U.S. Senate Approves LGBT Non-Discrimination Bill, but Challenges Remain in the House

12/31/2013 / Andrew D. Moran

On November 7, 2013, the United States Senate passed bill S.815, officially titled the Employment Non-Discrimination Act (ENDA), by a vote of 64 to 32. If passed, ENDA would make it unlawful for employers with 15 or more employees to refuse to hire, discharge, or otherwise discriminate against employees or job applications because of actual or perceived sexual orientation or gender identity. ENDA also contains a provision which would prohibit discrimination based upon an employee’s association with an individual protected on account of actual or perceived sexual orientation or gender identity. 
Like many state and federal non-discrimination laws, ENDA contains a non-retaliation provision which prohibits discrimination against individuals who oppose practices made unlawful by ENDA or who initiate or participate in investigations or proceedings under the Act. ENDA would only permit claims of discriminatory treatment, not disparate impact, meaning employees and applicants could not successfully allege that a facially-neutral policy has a discriminatory impact on the basis of sexual orientation or gender identity. In order to establish an unlawful employment practice, a complaining party would be required to establish that actual or perceived sexual orientation or gender identity was a motivating factor in such practice. Remedies under ENDA would include back pay, compensatory and punitive damages, and a reasonable attorney’s fee to a prevailing party.
Even though ENDA received supporting votes from ten Republican Senators, the proposed legislation faces an uphill battle in the Republican-controlled House of Representatives. A number of House leaders have voiced opposition to ENDA, including concerns that the proposed legislation is overly broad and would lead to frivolous litigation. 
Even if the House does not vote to pass ENDA, employers should be aware of state and local laws which already prohibit employment discrimination on the basis of sexual orientation. The Minnesota Human Rights Act, for example, prohibits discrimination on the basis of sexual orientation, which includes having a self-image or identity not traditionally associated with one’s biological gender. In addition, the Equal Employment Opportunity Commission (EEOC) has taken an aggressive stance with regard to LGBT discrimination, consistent with its Strategic Enforcement Plan for 2013-2016 which identifies “coverage of lesbian, gay, bisexual and transgender individuals under Title VII” as a top enforcement priority. 
The EEOC recently secured a $50,000 settlement agreement for an employee of a South Dakota supermarket who alleged she was fired because of her transgender status. The employee had worked for the supermarket for five years when she informed her employer that she intended to transition from male to female at work. According to the employee, she was told that she was “making other employees uncomfortable” with her transition.
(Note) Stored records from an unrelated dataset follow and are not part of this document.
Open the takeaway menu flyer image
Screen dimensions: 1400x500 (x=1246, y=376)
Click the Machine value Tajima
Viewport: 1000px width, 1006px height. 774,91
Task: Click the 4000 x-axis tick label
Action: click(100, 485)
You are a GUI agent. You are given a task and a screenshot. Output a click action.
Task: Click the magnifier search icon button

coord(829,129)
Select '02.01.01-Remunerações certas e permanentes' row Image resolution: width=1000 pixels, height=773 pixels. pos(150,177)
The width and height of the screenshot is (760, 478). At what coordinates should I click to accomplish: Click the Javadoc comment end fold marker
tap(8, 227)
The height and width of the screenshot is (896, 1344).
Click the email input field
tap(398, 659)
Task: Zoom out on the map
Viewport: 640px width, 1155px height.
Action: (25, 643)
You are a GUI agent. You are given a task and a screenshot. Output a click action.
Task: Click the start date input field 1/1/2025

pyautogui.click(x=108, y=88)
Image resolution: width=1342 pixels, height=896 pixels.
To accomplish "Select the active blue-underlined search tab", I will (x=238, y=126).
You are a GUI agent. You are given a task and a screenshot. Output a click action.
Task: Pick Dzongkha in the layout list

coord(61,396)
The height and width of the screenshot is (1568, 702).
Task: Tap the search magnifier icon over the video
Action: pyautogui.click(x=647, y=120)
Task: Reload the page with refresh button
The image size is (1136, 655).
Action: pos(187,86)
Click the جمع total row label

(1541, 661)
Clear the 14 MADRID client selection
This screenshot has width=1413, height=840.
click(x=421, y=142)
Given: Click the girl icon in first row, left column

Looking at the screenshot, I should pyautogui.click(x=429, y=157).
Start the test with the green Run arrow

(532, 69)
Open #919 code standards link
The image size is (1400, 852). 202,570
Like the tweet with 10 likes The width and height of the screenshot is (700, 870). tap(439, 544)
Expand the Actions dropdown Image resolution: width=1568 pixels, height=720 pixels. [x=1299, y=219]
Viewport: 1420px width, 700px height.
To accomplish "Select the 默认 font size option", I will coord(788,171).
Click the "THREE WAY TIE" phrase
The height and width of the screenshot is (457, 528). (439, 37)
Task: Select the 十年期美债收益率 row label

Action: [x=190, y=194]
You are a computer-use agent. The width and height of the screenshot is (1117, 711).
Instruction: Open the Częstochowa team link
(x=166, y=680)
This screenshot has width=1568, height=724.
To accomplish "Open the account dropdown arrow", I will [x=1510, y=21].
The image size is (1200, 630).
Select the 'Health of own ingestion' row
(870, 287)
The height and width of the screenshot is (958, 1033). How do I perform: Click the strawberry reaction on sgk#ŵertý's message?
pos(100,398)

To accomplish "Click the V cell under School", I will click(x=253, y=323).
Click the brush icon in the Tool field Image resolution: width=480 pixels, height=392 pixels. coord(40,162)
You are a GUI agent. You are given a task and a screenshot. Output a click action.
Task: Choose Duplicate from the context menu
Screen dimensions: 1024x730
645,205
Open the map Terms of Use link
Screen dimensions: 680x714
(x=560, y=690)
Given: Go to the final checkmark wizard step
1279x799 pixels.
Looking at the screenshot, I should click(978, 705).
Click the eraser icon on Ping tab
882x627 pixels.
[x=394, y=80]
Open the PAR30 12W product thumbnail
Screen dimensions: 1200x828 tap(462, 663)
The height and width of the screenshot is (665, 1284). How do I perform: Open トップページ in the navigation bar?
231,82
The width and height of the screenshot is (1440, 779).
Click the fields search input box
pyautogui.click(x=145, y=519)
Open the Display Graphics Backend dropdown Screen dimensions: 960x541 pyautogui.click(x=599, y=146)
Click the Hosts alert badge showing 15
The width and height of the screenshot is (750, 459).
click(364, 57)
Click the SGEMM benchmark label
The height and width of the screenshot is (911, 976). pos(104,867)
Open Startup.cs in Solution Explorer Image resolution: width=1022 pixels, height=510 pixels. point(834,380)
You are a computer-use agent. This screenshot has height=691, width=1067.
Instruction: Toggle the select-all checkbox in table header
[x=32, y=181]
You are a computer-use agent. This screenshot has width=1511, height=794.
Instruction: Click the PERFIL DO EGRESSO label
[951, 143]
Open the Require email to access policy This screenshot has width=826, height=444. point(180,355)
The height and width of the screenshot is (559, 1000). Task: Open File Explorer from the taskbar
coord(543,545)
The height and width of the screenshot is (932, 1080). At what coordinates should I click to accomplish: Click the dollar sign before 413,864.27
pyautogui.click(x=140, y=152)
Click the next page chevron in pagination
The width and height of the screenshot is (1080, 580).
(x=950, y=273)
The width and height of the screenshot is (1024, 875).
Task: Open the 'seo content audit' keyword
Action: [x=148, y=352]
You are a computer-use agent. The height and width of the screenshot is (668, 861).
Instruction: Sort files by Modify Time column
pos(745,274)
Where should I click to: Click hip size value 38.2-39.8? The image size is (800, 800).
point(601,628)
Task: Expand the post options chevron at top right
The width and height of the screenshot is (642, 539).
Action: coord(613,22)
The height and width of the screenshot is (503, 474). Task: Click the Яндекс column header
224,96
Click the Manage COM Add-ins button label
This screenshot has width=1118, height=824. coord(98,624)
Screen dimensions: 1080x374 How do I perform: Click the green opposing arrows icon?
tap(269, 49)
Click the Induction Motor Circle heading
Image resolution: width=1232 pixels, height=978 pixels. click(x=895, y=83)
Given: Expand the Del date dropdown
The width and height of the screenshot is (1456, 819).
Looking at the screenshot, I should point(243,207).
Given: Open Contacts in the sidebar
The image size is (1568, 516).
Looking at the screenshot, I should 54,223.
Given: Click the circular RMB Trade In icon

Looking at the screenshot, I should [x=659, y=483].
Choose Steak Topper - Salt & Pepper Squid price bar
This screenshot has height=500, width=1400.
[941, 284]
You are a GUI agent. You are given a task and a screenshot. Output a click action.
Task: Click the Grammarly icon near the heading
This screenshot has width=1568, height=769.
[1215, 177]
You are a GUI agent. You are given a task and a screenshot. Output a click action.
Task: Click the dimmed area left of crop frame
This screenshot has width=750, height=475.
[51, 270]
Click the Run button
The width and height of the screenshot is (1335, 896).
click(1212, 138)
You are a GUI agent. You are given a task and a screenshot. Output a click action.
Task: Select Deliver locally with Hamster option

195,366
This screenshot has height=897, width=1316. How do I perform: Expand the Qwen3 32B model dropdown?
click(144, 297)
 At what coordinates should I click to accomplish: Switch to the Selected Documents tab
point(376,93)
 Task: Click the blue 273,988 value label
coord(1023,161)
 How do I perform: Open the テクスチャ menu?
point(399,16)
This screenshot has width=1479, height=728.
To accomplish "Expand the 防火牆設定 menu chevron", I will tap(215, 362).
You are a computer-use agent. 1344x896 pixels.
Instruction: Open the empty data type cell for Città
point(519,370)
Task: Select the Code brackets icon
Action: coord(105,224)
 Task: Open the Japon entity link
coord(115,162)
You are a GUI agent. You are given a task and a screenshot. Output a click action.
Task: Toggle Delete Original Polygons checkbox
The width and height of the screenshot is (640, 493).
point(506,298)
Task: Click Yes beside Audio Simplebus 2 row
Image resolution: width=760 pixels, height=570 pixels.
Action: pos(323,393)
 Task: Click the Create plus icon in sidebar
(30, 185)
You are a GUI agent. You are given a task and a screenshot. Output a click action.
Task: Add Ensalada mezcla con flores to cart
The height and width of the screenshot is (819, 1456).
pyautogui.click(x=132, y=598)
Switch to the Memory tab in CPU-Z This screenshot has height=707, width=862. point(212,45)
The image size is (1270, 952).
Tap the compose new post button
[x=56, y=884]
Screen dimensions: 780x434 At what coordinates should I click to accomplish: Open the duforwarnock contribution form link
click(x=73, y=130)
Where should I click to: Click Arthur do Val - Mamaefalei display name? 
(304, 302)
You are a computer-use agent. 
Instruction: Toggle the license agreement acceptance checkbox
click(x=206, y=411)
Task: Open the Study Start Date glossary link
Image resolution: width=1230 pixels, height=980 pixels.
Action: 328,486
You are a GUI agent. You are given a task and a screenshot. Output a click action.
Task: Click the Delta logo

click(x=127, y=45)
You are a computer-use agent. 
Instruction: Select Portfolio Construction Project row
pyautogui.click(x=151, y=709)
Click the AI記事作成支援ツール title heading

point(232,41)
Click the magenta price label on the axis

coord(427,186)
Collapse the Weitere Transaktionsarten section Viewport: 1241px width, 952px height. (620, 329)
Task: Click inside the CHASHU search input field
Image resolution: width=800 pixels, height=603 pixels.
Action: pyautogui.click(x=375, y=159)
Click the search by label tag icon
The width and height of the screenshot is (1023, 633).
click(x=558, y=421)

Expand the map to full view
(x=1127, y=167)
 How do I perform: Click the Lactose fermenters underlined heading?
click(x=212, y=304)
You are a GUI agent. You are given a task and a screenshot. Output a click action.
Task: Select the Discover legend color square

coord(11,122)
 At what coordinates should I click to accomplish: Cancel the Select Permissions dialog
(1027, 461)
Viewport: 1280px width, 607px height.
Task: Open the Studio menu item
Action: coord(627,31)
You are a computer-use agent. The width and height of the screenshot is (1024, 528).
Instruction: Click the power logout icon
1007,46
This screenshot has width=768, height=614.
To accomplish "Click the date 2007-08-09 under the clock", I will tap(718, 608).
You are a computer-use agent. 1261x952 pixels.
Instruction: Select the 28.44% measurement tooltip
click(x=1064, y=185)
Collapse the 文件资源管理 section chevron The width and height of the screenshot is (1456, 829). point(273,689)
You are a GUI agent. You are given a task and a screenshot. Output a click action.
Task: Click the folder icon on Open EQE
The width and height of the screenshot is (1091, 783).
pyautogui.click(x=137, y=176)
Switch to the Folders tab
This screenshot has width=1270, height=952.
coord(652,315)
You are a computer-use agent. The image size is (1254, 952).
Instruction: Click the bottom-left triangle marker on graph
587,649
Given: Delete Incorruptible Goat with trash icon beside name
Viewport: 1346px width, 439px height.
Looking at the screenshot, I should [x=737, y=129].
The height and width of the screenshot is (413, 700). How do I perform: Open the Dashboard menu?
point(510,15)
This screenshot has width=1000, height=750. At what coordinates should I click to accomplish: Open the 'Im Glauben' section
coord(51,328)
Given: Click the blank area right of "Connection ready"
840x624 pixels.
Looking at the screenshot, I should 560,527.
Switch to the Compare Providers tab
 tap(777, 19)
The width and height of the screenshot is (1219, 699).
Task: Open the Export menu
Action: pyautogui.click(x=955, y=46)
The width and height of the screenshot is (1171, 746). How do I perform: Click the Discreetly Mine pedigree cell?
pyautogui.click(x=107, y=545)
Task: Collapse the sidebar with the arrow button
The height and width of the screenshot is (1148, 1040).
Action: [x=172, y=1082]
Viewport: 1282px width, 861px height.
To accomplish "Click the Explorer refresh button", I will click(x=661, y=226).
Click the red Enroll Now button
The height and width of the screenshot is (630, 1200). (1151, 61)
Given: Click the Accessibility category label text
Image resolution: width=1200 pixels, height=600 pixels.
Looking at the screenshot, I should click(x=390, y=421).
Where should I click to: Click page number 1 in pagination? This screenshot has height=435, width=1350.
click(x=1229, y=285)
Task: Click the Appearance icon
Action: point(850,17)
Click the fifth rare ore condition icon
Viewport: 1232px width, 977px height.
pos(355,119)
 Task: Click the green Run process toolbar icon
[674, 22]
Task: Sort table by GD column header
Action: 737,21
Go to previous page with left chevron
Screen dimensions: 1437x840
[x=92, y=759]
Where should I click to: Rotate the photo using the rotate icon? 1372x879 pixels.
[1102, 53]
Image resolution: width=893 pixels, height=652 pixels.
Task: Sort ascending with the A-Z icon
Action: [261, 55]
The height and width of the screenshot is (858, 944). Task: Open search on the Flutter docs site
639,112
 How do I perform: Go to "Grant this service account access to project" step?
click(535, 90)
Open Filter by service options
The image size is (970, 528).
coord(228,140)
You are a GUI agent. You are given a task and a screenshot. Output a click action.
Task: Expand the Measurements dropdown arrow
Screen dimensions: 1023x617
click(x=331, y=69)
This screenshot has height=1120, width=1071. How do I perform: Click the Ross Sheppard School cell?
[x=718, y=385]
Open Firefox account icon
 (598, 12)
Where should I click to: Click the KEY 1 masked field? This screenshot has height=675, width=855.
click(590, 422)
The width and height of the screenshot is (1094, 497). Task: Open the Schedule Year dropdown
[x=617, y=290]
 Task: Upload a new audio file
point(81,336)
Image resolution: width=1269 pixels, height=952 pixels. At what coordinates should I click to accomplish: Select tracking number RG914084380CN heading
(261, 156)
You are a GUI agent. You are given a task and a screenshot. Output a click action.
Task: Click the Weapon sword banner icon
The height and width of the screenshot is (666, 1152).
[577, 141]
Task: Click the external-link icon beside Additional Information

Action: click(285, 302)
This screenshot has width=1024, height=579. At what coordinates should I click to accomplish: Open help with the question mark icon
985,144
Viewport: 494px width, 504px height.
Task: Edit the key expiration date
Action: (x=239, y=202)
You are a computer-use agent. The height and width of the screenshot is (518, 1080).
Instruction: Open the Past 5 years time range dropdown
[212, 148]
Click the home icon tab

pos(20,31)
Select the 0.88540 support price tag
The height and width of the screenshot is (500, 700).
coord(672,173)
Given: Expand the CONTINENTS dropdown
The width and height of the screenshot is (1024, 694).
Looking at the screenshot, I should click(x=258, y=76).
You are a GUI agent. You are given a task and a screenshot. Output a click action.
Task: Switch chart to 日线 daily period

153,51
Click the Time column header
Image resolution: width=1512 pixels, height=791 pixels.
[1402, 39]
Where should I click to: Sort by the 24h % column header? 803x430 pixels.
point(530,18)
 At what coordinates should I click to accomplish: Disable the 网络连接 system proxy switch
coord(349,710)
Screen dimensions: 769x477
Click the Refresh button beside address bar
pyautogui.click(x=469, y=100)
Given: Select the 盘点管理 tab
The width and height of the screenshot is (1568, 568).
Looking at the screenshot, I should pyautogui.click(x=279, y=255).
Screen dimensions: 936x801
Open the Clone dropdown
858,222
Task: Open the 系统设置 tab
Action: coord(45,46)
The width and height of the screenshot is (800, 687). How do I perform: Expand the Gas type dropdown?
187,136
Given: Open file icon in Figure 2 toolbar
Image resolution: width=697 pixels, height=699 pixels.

The charge filed with the EEOC alleged that her termination constituted unlawful sex-based discrimination under Title VII of the Civil Rights Act of 1964. After the EEOC found that there was reasonable cause to believe the employer had violated Title VII, the parties agreed to settle the dispute. 
Employers should monitor the status of ENDA as it moves through the House of Representatives. Even if ENDA does not become law, employers should be mindful of sexual orientation and gender identity discrimination issues in the workplace. The EEOC has made clear its commitment to battling discrimination toward employees on the basis of sexual orientation and gender identity, and is expected to pursue significant and aggressive enforcement action in this area. Employers should review their policies and procedures for compliance with state, federal and local employment laws and ensure that workers are well-trained regarding harassment in the workplace.